Let $(E, \mathcal{B}(E))$ be a measurable space. A measure on $(E,\mathcal{B}(E))$ is a function $\mu\colon \mathcal{B}(E) \to \mathbb{R} \cup \{\infty\}$ with values in the extended real numbers such that:

$\mu(A) \geq 0$ for $A \in \mathcal{B}(E)$ , with equality if $A = \emptyset$
$\mu(\bigcup_{i=0}^\infty A_i) = \sum_{i=0}^\infty \mu(A_i)$ for any sequence of pairwise disjoint sets $A_i \in \mathcal{B}(E)$ .

The second property is called countable additivity, or $\sigma$ -additivity. A finitely additive measure $\mu$ has the same definition except that $\mathcal{B}(E)$ is only required to be an algebra and the second property above is only required to hold for finite unions.

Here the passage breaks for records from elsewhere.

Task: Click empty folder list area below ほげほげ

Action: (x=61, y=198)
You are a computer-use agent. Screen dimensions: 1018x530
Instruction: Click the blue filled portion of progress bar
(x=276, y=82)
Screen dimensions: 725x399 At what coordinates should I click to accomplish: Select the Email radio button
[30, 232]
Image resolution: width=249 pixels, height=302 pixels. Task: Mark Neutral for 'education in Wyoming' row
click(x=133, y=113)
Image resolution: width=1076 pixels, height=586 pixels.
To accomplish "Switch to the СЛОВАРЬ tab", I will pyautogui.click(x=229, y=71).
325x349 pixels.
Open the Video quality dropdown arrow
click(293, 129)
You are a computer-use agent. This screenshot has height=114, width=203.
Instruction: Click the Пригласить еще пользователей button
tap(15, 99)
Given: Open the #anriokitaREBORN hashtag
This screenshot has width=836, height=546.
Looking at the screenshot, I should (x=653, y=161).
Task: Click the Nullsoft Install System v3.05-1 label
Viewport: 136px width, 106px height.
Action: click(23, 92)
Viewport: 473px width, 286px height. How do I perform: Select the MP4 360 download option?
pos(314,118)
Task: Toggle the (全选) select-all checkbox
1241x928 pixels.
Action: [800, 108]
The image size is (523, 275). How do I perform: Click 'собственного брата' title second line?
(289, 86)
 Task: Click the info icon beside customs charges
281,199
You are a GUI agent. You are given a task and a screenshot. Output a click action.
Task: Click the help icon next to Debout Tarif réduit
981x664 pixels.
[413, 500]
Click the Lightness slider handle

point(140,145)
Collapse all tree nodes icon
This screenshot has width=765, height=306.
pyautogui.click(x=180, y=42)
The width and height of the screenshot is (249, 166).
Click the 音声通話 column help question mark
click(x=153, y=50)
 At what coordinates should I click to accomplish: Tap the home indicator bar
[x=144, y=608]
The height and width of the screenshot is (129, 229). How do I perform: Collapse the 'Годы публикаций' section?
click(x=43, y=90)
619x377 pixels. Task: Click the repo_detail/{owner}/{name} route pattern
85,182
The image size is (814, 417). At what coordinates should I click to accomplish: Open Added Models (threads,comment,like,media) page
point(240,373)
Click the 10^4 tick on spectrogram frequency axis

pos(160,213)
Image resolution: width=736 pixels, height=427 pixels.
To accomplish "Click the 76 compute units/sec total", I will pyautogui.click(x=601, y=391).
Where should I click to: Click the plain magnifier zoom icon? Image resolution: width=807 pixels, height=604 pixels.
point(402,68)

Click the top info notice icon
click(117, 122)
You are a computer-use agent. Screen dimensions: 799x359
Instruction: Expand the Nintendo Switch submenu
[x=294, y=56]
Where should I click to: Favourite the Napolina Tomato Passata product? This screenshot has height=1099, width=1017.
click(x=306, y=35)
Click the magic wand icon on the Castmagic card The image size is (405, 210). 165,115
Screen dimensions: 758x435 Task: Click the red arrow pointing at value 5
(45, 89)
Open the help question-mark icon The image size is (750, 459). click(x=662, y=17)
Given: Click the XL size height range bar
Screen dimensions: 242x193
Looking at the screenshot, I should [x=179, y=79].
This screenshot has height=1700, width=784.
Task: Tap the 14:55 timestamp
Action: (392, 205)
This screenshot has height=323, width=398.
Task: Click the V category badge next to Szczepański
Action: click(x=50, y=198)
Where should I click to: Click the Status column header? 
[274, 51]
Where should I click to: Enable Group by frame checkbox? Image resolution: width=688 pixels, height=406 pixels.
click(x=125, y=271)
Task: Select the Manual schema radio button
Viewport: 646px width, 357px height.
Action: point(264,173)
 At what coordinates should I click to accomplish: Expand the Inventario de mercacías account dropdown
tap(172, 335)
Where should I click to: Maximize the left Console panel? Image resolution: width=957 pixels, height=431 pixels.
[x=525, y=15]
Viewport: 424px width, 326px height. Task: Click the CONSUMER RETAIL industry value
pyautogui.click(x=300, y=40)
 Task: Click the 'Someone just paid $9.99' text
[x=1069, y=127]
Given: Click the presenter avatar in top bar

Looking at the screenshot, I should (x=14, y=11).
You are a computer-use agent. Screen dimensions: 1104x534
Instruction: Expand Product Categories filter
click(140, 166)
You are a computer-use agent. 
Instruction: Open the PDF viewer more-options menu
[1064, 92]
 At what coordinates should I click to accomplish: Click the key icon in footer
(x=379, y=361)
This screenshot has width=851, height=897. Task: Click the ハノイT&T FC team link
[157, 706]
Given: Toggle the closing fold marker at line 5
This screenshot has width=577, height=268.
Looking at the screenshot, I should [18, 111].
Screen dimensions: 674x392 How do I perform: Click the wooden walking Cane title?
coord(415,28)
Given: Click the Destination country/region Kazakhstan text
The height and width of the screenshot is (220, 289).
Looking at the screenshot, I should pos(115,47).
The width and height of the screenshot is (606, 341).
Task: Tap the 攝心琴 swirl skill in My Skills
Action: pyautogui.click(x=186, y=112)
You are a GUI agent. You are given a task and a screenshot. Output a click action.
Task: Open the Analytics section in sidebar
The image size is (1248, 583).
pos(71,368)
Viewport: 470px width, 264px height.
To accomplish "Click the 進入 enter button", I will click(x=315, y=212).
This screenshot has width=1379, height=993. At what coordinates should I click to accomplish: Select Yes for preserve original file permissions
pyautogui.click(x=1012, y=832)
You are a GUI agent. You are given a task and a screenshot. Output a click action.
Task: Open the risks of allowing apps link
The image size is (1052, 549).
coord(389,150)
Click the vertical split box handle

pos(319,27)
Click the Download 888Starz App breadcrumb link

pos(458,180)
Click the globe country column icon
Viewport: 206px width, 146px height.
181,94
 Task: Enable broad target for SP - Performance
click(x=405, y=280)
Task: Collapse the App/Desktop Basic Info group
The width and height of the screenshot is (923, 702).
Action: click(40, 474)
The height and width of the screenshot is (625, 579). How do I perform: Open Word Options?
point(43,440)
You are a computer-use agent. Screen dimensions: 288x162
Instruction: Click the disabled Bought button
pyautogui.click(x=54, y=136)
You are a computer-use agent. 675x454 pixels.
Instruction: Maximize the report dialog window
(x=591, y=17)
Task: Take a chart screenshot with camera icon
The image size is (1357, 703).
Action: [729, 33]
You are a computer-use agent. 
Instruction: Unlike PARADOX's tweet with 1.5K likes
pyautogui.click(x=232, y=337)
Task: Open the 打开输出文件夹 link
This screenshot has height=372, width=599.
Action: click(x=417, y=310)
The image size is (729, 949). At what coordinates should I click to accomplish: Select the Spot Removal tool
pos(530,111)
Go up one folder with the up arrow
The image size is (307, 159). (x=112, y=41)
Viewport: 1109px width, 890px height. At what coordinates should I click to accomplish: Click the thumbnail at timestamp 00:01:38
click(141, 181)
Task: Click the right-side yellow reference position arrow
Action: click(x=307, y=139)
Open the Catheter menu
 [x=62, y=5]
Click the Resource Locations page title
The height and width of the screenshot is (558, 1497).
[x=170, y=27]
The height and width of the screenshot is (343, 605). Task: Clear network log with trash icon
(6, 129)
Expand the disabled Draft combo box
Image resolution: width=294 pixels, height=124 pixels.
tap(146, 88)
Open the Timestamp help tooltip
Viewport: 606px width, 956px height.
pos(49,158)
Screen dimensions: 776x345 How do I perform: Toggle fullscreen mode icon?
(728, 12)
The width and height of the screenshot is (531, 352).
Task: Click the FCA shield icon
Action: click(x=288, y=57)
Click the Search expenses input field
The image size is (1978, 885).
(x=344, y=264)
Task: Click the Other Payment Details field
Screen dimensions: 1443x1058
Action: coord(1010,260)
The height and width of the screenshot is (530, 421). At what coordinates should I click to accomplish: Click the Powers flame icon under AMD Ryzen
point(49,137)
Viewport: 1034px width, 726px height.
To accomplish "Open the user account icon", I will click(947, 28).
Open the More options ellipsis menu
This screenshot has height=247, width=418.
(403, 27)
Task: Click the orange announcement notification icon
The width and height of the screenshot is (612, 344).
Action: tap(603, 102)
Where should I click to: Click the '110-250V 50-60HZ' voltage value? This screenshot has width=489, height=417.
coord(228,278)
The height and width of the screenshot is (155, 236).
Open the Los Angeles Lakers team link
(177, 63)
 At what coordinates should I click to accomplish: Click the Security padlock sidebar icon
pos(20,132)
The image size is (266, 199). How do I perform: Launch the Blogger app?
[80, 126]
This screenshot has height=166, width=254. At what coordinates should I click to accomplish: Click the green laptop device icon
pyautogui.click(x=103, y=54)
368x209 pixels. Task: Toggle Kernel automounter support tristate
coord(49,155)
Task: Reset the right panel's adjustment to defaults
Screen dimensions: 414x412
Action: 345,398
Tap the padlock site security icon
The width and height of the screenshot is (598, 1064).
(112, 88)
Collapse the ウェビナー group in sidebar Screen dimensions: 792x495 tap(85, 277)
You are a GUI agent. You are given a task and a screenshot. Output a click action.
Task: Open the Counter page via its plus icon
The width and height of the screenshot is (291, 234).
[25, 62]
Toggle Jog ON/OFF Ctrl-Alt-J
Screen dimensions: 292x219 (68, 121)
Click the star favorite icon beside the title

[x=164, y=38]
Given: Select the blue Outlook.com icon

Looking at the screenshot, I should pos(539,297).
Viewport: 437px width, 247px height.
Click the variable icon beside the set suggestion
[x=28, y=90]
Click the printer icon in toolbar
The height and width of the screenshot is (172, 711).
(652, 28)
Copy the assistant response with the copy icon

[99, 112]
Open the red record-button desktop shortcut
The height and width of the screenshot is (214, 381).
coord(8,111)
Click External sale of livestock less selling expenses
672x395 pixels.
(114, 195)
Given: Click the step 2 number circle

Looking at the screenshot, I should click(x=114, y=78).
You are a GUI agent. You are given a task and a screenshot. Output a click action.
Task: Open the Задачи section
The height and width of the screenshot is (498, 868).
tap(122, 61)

Note the slight abuse of terminology: a finitely additive measure is not necessarily a measure.

The triple $(E, \mathcal{B}(E), \mu)$ is called a measure space. If $\mu(E) = 1$ , then it is called a probability space, and the measure $\mu$ is called a probability measure.

Lebesgue measure on $\mathbb{R}^n$ is one important example of a measure.

"measure" is owned by djao. [ full author list (2) ]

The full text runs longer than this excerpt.